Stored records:

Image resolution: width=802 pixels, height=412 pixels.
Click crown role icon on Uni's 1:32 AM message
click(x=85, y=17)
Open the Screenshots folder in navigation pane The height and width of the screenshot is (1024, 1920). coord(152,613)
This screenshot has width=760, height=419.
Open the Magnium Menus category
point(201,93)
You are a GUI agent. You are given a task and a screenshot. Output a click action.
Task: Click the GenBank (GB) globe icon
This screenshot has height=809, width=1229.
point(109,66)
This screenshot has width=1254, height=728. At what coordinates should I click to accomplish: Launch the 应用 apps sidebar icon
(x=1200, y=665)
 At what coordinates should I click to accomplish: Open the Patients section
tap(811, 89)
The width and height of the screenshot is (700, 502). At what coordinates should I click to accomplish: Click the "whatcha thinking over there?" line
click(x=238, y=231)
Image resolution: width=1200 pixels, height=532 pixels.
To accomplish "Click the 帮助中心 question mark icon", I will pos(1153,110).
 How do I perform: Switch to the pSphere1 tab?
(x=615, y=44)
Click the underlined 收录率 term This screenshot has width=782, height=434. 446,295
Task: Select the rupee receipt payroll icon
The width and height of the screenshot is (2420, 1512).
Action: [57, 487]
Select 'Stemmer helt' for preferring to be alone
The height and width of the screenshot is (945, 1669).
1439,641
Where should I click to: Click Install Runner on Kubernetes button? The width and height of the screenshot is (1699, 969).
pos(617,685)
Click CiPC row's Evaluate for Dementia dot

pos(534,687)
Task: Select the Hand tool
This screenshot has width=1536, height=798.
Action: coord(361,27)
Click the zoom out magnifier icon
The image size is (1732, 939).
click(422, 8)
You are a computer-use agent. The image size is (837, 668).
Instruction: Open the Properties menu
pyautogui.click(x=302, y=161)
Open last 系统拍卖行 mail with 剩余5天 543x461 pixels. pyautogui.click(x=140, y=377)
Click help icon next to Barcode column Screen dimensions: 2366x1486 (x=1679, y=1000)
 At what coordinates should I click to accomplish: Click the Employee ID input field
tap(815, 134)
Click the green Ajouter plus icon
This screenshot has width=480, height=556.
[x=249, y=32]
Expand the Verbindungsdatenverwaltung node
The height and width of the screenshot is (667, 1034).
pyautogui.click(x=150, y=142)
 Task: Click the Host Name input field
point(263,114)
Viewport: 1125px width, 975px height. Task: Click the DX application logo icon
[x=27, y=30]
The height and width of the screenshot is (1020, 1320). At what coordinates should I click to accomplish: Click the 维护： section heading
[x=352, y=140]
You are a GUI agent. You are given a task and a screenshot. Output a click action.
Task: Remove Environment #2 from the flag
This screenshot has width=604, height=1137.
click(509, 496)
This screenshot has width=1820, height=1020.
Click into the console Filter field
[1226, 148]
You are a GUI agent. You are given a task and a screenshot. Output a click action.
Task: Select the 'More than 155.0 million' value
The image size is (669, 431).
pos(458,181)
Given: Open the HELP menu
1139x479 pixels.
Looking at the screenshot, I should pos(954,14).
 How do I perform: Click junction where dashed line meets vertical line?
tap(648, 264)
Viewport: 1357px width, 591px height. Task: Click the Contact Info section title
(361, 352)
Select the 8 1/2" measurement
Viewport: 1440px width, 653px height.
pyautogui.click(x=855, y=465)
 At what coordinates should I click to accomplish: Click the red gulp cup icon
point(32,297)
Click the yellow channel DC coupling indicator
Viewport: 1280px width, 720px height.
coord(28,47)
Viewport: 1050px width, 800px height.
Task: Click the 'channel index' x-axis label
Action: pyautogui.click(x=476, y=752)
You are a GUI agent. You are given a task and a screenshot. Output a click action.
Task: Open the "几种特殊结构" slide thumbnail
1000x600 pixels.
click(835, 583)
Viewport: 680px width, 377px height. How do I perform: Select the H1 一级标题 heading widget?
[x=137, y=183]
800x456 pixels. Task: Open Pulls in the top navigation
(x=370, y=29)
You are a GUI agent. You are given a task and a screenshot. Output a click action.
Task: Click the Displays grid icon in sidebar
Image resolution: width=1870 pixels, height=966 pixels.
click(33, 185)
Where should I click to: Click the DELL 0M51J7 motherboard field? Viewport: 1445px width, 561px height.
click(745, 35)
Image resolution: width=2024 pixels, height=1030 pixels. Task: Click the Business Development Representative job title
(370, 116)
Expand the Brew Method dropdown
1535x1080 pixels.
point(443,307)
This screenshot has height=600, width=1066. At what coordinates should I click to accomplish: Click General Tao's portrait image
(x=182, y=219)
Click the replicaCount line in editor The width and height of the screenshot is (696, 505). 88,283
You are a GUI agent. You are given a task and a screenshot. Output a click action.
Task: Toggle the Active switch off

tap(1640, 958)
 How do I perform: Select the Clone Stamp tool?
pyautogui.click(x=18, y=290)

BRIEF: The entire set of entries, and nothing else, should be set down exactly.

SOLUTION BELOW:
Image resolution: width=802 pixels, height=412 pixels.
Click crown role icon on Uni's 1:32 AM message
click(x=85, y=17)
Open the Screenshots folder in navigation pane The height and width of the screenshot is (1024, 1920). coord(152,613)
This screenshot has width=760, height=419.
Open the Magnium Menus category
point(201,93)
You are a GUI agent. You are given a task and a screenshot. Output a click action.
Task: Click the GenBank (GB) globe icon
This screenshot has height=809, width=1229.
point(109,66)
This screenshot has width=1254, height=728. At what coordinates should I click to accomplish: Launch the 应用 apps sidebar icon
(x=1200, y=665)
 At what coordinates should I click to accomplish: Open the Patients section
tap(811, 89)
The width and height of the screenshot is (700, 502). At what coordinates should I click to accomplish: Click the "whatcha thinking over there?" line
click(x=238, y=231)
Image resolution: width=1200 pixels, height=532 pixels.
To accomplish "Click the 帮助中心 question mark icon", I will pos(1153,110).
 How do I perform: Switch to the pSphere1 tab?
(x=615, y=44)
Click the underlined 收录率 term This screenshot has width=782, height=434. 446,295
Task: Select the rupee receipt payroll icon
The width and height of the screenshot is (2420, 1512).
Action: [57, 487]
Select 'Stemmer helt' for preferring to be alone
The height and width of the screenshot is (945, 1669).
1439,641
Where should I click to: Click Install Runner on Kubernetes button? The width and height of the screenshot is (1699, 969).
pos(617,685)
Click CiPC row's Evaluate for Dementia dot

pos(534,687)
Task: Select the Hand tool
This screenshot has width=1536, height=798.
Action: coord(361,27)
Click the zoom out magnifier icon
The image size is (1732, 939).
click(422, 8)
You are a computer-use agent. The image size is (837, 668).
Instruction: Open the Properties menu
pyautogui.click(x=302, y=161)
Open last 系统拍卖行 mail with 剩余5天 543x461 pixels. pyautogui.click(x=140, y=377)
Click help icon next to Barcode column Screen dimensions: 2366x1486 (x=1679, y=1000)
 At what coordinates should I click to accomplish: Click the Employee ID input field
tap(815, 134)
Click the green Ajouter plus icon
This screenshot has width=480, height=556.
[x=249, y=32]
Expand the Verbindungsdatenverwaltung node
The height and width of the screenshot is (667, 1034).
pyautogui.click(x=150, y=142)
 Task: Click the Host Name input field
point(263,114)
Viewport: 1125px width, 975px height. Task: Click the DX application logo icon
[x=27, y=30]
The height and width of the screenshot is (1020, 1320). At what coordinates should I click to accomplish: Click the 维护： section heading
[x=352, y=140]
You are a GUI agent. You are given a task and a screenshot. Output a click action.
Task: Remove Environment #2 from the flag
This screenshot has width=604, height=1137.
click(509, 496)
This screenshot has width=1820, height=1020.
Click into the console Filter field
[1226, 148]
You are a GUI agent. You are given a task and a screenshot. Output a click action.
Task: Select the 'More than 155.0 million' value
The image size is (669, 431).
pos(458,181)
Given: Open the HELP menu
1139x479 pixels.
Looking at the screenshot, I should pos(954,14).
 How do I perform: Click junction where dashed line meets vertical line?
tap(648, 264)
Viewport: 1357px width, 591px height. Task: Click the Contact Info section title
(361, 352)
Select the 8 1/2" measurement
Viewport: 1440px width, 653px height.
pyautogui.click(x=855, y=465)
 At what coordinates should I click to accomplish: Click the red gulp cup icon
point(32,297)
Click the yellow channel DC coupling indicator
Viewport: 1280px width, 720px height.
coord(28,47)
Viewport: 1050px width, 800px height.
Task: Click the 'channel index' x-axis label
Action: pyautogui.click(x=476, y=752)
You are a GUI agent. You are given a task and a screenshot. Output a click action.
Task: Open the "几种特殊结构" slide thumbnail
1000x600 pixels.
click(835, 583)
Viewport: 680px width, 377px height. How do I perform: Select the H1 一级标题 heading widget?
[x=137, y=183]
800x456 pixels. Task: Open Pulls in the top navigation
(x=370, y=29)
You are a GUI agent. You are given a task and a screenshot. Output a click action.
Task: Click the Displays grid icon in sidebar
Image resolution: width=1870 pixels, height=966 pixels.
click(33, 185)
Where should I click to: Click the DELL 0M51J7 motherboard field? Viewport: 1445px width, 561px height.
click(745, 35)
Image resolution: width=2024 pixels, height=1030 pixels. Task: Click the Business Development Representative job title
(370, 116)
Expand the Brew Method dropdown
1535x1080 pixels.
point(443,307)
This screenshot has height=600, width=1066. At what coordinates should I click to accomplish: Click General Tao's portrait image
(x=182, y=219)
Click the replicaCount line in editor The width and height of the screenshot is (696, 505). 88,283
You are a GUI agent. You are given a task and a screenshot. Output a click action.
Task: Toggle the Active switch off

tap(1640, 958)
 How do I perform: Select the Clone Stamp tool?
pyautogui.click(x=18, y=290)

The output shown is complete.